Regularidade fiscal na recuperação judicial não viola o princípio da preservação da empresa
Prezados clientes e colaboradores,
A necessidade de comprovação da regularidade fiscal como condição para a homologação do plano de recuperação judicial, prevista expressamente no artigo 57 da Lei nº 11.101/2005, não ofende o princípio da preservação da empresa.
Esse foi o entendimento reafirmado pela 4ª Turma do Superior Tribunal de Justiça ao negar provimento ao recurso especial interposto por uma empresa de engenharia que buscava afastar a exigência legal.
O dispositivo determina que, após a aprovação do plano pela assembleia de credores, a empresa apresente certidões negativas de débitos tributários para que o plano seja homologado e possa produzir seus efeitos.

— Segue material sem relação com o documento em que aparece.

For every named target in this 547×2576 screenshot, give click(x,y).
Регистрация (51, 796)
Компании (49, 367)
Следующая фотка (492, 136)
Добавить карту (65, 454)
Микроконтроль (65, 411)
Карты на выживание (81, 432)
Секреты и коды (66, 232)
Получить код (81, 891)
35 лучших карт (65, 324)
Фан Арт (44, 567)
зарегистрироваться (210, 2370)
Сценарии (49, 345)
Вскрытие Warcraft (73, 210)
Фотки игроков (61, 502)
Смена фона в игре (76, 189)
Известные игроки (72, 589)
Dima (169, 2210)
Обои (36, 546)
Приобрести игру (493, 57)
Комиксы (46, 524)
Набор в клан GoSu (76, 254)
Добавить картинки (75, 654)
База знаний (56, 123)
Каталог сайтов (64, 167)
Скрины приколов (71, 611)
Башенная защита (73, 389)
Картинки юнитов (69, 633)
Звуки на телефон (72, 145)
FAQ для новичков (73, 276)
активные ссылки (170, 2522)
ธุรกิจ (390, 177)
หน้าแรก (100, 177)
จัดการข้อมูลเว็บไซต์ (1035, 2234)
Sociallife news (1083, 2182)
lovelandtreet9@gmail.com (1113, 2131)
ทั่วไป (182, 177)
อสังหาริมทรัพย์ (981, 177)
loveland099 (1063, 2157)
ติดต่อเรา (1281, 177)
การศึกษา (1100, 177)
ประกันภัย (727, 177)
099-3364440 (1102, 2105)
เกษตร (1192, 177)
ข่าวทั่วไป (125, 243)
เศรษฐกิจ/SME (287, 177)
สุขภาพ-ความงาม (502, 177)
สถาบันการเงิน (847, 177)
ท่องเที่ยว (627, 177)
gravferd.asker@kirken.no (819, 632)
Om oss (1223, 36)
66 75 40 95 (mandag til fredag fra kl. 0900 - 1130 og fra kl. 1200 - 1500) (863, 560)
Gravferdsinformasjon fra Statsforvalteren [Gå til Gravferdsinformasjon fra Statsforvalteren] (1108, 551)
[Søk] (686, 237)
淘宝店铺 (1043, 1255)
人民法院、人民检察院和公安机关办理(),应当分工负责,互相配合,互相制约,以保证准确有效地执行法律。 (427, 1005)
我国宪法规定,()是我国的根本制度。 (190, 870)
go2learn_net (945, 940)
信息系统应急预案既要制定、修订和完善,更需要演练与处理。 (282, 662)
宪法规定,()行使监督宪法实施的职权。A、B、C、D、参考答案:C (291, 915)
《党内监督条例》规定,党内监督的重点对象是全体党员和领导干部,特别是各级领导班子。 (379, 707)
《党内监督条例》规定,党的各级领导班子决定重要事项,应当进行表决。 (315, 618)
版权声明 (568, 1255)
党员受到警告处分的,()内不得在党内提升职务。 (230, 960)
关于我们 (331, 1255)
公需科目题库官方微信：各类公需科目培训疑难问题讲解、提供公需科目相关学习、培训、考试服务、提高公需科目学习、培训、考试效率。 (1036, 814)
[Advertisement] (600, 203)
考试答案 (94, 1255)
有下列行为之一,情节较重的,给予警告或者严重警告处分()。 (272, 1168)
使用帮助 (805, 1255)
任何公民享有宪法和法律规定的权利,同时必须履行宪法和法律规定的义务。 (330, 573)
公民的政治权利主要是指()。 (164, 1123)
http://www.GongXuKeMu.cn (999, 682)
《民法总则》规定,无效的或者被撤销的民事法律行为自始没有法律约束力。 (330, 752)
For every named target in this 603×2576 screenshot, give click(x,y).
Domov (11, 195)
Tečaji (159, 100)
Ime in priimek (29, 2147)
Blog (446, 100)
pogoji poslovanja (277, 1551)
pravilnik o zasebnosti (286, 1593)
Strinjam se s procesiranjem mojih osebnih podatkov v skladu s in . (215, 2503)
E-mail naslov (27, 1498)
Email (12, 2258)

Por muitos anos, porém, essa exigência permaneceu letra morta: empresas em crise quase sempre acumulam expressivas dívidas tributárias, inviabilizando a obtenção das certidões.
A realidade foi alterada a partir da Lei nº 14.112/2020, que reformou a legislação falimentar e ampliou significativamente as possibilidades de transação tributária junto à Fazenda Nacional.
Com a possibilidade de descontos, alongamento de prazos e condições especiais, tornou-se viável a regularização fiscal mesmo para empresas em severa crise econômico-financeira.
O entendimento atual do STJ é claro: a regularidade fiscal é condição imprescindível para a homologação do plano de recuperação judicial, sempre que existirem mecanismos legais que viabilizem sua obtenção.
A exigência não afronta a preservação da empresa, mas integra o próprio equilíbrio do sistema, assegurando que a recuperação ocorra de forma sustentável e em observância ao interesse público tributário.